Start by apologizing for your breezy dismissal of unrelenting nausea as “small.” I am fixating on this, yes, but wow. It’s small if you choose it for yourself, not if you choose it for someone else.
Then, bring it back to your — her — son. As sympathetic as you are to her internal experience, the external symptoms make up a disproportionate amount of his relationship with her. And your role here as partner and parent is to think forest while she’s preoccupied with her tree — as you hope she would do for you if you were in the midst of a personal struggle.
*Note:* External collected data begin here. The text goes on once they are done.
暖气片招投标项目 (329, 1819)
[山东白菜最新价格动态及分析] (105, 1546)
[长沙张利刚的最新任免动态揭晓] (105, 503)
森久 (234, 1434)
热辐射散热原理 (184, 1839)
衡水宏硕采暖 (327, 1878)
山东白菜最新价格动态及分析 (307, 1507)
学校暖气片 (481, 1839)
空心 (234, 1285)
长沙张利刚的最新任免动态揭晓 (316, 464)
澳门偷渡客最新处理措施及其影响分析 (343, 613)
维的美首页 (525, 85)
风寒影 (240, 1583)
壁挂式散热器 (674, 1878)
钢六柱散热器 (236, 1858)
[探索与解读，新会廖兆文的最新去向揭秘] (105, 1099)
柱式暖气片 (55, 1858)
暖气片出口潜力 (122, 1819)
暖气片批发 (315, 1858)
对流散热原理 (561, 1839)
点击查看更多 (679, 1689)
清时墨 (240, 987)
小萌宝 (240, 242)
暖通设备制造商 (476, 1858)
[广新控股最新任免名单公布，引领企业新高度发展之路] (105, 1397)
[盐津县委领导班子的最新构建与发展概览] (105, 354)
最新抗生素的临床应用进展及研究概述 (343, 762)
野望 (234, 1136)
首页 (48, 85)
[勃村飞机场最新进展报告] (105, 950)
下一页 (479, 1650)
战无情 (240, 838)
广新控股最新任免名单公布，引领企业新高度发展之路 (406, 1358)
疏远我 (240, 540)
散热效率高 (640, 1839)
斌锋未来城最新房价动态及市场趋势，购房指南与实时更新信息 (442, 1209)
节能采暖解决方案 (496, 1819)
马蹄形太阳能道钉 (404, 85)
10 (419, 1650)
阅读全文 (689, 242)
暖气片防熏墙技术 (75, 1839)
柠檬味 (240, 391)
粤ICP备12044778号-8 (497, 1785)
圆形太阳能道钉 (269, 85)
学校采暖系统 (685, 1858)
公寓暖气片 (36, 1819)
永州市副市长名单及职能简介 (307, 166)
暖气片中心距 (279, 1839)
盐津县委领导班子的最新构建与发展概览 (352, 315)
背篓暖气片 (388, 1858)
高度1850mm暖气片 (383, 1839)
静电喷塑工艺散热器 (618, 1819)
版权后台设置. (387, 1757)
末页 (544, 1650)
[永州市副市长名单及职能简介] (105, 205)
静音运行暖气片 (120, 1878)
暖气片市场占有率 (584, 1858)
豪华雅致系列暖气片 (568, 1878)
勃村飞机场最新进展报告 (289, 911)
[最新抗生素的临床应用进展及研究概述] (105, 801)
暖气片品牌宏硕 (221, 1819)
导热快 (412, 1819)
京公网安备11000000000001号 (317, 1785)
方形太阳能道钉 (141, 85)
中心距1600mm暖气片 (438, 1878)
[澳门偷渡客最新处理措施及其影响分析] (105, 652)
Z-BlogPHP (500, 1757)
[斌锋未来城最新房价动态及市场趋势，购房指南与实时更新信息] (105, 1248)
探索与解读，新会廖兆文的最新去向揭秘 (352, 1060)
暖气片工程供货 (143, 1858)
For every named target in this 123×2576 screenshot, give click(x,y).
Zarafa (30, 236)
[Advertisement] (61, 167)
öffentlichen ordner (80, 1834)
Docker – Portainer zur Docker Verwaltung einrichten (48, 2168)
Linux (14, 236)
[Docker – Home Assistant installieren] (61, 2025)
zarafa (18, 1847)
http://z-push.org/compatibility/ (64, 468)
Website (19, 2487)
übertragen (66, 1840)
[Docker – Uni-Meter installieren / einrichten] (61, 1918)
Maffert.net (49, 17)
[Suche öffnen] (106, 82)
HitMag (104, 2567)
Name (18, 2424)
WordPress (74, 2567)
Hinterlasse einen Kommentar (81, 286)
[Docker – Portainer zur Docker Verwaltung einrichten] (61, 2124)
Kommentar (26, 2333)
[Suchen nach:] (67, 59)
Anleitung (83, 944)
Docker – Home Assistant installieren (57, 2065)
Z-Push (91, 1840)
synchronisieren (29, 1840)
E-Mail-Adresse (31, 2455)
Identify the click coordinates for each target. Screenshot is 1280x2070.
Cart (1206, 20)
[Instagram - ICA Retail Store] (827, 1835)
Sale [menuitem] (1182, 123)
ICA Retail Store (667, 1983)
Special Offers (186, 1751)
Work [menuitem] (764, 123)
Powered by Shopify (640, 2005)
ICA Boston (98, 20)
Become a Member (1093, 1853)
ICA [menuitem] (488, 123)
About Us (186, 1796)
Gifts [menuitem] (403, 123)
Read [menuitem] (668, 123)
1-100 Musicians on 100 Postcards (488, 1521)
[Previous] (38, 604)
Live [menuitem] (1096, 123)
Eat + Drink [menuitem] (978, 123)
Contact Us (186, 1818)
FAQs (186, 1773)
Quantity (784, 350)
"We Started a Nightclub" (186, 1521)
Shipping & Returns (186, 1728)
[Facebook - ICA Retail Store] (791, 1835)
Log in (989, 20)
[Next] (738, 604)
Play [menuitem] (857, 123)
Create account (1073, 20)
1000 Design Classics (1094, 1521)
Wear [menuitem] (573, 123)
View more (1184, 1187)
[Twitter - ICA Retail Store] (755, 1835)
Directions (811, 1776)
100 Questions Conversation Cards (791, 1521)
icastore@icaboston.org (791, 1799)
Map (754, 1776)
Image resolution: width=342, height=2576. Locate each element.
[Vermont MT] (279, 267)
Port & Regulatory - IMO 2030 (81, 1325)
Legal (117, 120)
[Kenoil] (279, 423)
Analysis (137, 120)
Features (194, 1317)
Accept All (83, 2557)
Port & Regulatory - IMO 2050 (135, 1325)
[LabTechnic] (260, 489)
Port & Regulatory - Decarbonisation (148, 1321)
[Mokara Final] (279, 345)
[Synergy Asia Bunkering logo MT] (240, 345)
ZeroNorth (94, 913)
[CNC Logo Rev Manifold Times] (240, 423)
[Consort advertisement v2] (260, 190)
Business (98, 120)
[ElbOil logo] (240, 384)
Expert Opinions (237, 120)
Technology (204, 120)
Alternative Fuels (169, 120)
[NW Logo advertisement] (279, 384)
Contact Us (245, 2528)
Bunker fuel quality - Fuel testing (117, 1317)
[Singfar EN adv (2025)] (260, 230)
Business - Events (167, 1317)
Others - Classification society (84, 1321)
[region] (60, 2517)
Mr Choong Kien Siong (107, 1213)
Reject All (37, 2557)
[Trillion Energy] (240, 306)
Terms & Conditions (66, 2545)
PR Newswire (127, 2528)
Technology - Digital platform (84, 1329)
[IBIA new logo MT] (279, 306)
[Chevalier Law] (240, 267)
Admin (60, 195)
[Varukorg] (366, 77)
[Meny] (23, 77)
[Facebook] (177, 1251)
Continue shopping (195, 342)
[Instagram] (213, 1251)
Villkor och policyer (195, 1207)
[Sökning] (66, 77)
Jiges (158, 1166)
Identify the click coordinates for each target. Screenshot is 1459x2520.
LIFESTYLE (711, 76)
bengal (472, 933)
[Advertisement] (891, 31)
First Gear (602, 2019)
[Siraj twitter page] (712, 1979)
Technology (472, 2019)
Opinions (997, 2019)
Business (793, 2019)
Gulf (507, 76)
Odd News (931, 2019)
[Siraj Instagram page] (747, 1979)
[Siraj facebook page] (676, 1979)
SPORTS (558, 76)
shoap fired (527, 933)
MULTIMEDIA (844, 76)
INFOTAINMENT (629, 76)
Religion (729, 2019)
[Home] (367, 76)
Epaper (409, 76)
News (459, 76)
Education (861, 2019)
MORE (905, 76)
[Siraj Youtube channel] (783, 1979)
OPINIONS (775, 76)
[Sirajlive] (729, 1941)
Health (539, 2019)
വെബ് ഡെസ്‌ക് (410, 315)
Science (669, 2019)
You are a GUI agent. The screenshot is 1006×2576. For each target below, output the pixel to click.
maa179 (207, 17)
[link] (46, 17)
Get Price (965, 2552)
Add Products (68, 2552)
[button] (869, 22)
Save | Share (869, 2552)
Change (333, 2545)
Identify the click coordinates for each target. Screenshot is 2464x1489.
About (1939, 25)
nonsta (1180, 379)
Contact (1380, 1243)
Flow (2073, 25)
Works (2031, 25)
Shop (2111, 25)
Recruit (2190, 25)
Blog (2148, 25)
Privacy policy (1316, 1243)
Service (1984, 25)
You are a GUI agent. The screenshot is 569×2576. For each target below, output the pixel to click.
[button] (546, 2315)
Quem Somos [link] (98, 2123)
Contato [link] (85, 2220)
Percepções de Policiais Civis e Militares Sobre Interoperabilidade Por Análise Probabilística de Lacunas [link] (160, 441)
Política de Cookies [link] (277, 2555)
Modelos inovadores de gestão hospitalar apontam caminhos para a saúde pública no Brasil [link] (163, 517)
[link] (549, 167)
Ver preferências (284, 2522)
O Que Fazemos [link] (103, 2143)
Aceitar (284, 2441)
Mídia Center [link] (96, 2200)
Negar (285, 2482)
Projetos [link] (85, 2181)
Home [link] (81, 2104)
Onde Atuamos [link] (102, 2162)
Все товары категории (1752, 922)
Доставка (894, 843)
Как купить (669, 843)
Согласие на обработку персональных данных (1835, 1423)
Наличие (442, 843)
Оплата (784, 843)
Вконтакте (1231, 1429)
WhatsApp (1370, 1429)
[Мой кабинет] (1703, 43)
Then bring it back, again!, to your full awareness and appreciation for the size of the ask. You know you are asking her to run chemical experiments with her body and moods. Then say you wouldn’t ask if it weren’t about the welfare of the one person you feel justifies asking it.
Just one thing before I go. The interactions between parents and mid-teens aren’t always exemplary even when parents are at their best. So before you ask for anything in your son’s name, be sure what you’re witnessing is really about her symptoms and what you’re asking for is really about his well-being. It never hurts to run a deep scan for self-interest before you go crusading in.